Friday, March 19, 2010

GENERATION X #-1 - July 1997

The Beginning of a Beautiful Friendship!

Credits: James Robinson (writer), Chris Bachalo (penciler), Al Vey (inker), Marie Javins (colors), Richard Starkings & Comicraft (letters)

Summary: Sixteen-year-old runaway Emma Frost invades Manhattan high society. While using her telepathic powers to gain stock tips, she’s drawn to Harry Leland of the Hellfire Club. Soon, the strain of using her powers forces Emma to collapse. When she recovers, she’s harassed by the party guests’ bodyguards. They turn violent when she rejects them. Emma is rescued by the Dark Beast, who offers her a partnership. NYPD detective Sean Cassidy noticed Emma needed help and finally catches up to her as she’s about to shake Dark Beast’s hand. Sean attacks the Dark Beast, who responds violently. Sean’s partner arrives with Harry Leland, and Emma uses her psychic powers to send them home. When alone with the Dark Beast, she accepts his offer.

Continuity Notes: I’m not sure when Banshee’s tenure as an NYPD detective is supposed to fit in his backstory, but I’ve seen it referenced before. He’s following Harry Leland, who is suspected of murder. Emma Frost is described as sixteen, and if you go along with the premise that Flashback Month was supposed to be ten years ago, it’s fitting that Grant Morrison later had Emma declare she was twenty-seven in New X-Men. Dark Beast, for unknown reasons, is suffering from amnesia and is speaking with a simplified speech pattern. I guess the idea is that he’s still disoriented by coming to this timeline, but that happened ten years ago by this point. Also, it seems like he couldn’t have “created” the Morlocks in this mental condition.
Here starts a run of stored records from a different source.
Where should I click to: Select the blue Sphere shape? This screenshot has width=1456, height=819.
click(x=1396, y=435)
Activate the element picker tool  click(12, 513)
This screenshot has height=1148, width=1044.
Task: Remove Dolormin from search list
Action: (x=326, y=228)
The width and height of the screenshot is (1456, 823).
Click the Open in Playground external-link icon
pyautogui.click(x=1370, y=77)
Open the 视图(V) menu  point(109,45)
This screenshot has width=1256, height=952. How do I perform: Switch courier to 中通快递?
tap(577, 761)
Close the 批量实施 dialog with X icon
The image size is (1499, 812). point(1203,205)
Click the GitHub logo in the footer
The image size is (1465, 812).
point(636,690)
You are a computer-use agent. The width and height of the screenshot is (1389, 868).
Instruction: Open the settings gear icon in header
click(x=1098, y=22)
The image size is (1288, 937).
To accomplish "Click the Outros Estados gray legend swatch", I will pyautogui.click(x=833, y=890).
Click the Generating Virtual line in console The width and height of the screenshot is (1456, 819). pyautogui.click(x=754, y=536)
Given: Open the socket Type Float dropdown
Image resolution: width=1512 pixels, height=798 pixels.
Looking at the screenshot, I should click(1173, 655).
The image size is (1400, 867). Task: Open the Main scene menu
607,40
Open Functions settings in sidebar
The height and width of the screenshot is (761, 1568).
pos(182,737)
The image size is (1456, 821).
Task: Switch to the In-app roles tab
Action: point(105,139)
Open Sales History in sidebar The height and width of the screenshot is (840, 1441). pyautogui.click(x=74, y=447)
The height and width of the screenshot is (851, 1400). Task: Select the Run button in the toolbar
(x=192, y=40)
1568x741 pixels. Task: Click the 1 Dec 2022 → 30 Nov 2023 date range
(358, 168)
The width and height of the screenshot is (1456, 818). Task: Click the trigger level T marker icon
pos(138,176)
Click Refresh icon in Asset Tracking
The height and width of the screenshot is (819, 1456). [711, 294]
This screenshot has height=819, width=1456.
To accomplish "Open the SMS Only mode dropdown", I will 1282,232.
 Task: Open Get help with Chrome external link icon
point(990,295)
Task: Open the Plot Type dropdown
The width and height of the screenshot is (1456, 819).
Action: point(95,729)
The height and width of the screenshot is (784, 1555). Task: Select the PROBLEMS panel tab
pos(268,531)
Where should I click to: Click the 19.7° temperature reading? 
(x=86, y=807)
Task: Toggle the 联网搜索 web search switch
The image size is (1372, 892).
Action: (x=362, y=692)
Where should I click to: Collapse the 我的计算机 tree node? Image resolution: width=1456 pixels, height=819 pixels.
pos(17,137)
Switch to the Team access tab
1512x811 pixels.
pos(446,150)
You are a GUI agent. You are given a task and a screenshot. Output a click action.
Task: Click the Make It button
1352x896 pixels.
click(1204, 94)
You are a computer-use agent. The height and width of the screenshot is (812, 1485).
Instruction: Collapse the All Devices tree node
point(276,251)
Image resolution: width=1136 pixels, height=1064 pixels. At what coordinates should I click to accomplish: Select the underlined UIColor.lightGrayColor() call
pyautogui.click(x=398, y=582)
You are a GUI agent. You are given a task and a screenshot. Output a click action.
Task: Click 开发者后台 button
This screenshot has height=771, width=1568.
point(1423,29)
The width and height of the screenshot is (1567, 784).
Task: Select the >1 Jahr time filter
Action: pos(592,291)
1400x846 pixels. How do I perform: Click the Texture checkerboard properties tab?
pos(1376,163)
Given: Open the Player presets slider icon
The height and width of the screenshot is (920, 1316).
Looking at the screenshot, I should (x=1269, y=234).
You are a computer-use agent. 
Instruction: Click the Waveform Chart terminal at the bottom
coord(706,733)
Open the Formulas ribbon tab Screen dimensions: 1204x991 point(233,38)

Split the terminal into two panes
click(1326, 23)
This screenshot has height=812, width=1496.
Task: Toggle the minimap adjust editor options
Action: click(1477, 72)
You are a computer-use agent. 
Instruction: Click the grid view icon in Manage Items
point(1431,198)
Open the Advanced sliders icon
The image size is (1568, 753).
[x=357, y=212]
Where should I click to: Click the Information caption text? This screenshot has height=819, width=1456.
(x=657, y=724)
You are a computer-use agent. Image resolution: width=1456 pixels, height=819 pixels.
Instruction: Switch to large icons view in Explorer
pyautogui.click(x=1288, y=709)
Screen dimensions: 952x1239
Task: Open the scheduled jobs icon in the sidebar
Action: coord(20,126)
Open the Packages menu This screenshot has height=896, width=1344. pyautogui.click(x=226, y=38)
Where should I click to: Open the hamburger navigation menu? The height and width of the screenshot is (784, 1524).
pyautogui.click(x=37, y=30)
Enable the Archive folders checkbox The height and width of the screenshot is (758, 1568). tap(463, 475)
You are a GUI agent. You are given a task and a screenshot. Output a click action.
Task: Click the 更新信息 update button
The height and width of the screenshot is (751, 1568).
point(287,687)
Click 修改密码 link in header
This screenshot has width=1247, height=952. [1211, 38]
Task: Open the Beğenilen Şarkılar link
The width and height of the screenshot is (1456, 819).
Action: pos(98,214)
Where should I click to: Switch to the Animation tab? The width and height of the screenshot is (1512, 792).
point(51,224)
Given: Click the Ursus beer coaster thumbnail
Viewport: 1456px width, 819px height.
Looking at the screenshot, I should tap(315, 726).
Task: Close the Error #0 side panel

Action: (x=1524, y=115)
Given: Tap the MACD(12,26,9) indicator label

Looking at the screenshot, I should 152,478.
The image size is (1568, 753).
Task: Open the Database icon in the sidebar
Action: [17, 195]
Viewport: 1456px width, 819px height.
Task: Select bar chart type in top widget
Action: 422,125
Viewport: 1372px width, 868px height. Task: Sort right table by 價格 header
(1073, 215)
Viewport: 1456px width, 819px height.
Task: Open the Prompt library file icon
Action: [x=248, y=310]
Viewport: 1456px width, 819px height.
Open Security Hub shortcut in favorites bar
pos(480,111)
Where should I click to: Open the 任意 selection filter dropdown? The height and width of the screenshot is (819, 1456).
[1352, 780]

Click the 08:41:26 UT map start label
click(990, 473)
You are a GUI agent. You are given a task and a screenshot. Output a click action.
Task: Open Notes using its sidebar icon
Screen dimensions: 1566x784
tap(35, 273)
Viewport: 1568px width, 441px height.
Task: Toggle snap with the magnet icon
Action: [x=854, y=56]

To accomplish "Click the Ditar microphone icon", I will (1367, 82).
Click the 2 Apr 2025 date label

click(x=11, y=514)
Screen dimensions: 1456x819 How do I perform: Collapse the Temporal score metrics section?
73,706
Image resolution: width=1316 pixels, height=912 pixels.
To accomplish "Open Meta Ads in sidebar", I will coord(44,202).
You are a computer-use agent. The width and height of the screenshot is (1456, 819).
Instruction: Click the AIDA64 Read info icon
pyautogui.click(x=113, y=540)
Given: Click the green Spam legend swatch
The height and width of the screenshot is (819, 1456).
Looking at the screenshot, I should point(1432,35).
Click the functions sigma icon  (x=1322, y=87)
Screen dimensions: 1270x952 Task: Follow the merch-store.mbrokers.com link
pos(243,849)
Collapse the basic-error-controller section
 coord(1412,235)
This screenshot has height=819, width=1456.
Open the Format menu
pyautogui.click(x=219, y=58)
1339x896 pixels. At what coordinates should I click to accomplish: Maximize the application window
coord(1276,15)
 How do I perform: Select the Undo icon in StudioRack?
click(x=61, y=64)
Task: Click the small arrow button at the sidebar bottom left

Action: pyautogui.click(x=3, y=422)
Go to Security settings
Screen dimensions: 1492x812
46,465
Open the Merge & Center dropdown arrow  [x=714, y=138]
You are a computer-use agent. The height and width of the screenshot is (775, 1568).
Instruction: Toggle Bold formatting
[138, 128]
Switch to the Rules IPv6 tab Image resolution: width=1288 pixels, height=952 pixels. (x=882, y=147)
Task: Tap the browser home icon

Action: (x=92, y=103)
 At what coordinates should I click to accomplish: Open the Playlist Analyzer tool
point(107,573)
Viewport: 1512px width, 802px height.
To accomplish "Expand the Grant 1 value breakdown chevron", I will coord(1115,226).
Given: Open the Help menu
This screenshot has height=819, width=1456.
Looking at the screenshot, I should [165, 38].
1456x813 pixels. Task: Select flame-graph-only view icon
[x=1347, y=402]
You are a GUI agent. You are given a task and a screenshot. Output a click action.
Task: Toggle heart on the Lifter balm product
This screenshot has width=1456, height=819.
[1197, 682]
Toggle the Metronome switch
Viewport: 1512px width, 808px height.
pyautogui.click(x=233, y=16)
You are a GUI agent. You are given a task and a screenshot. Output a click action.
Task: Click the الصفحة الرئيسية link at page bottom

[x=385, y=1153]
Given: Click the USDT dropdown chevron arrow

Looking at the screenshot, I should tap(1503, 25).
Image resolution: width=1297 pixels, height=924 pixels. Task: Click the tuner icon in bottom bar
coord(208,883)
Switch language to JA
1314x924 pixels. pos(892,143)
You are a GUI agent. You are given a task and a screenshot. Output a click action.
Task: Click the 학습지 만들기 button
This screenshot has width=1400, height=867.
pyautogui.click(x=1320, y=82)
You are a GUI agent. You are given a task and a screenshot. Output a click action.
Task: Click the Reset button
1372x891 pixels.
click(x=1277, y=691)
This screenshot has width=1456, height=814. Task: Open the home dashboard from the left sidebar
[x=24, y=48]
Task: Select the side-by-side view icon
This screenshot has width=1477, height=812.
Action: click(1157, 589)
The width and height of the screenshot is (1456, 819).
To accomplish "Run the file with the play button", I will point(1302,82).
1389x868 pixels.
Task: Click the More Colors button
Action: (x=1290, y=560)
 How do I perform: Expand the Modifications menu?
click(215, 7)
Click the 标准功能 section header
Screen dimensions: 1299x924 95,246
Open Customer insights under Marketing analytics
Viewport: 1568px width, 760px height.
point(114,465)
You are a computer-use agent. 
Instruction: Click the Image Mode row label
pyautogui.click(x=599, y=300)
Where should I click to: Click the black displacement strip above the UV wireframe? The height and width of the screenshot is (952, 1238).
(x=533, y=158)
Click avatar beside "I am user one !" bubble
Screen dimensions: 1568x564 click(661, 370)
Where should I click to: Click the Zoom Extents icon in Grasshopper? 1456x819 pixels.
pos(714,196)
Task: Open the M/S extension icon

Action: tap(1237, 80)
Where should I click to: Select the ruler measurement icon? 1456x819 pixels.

Review: I’ve always liked the idea that Emma Frost used her powers unscrupulously to become wealthy at a young age, so I enjoyed the beginning of this story. However, as it progresses, the story seems to take a backseat to the gimmicky introduction of random characters. I guess you could get away with saying Emma Frost and Banshee first met years earlier (I don’t think they were in the same comic until the UXM issues that set up Generation X), but what is the Dark Beast doing here? A cameo by Harry Leland makes sense given Emma’s future with the Hellfire Club, but why does he come back in the end? Why establish that he’s being investigated for murder? Maybe there’s a significance here I’m not aware of, but judging this issue on its own merits, these elements just seem out of place. I do now remember a hint in the early Generation X issues that Dark Beast had a grudge against Emma Frost, so I guess his appearance here was a step in answering that mystery. Unfortunately, it doesn’t go very far towards resolving the dangling subplot, and I don’t think anyone’s touched the idea since. At the very least, this issue has solid work from Chris Bachalo. I actually had no idea Bachalo drew this issue. For years, for some reason, I thought this was a fill-in drawn in a Jeff Matsuda-style. Discovering it wasn’t a fill-in was a nice surprise.

2 comments:

Matt said...

One thing I've noticed as you've reviewed these is that most of the Flashback issues seem to be done by the regular creative teams. That's kind of a surprise to me, since this sort of project seems like something where they'd use fill-in artists.

wwk5d said...

Anything featuring the shoe-horning of the AOA characters will always get points deducted from me. I never liked how the Dark Beat and Sugarman were forced into the backstory of the Morlocks and Genosha. Tying in Emma's history to the Dark Beast was pointless to me, since nothing ever came of it, and did anyone really care about him by this point?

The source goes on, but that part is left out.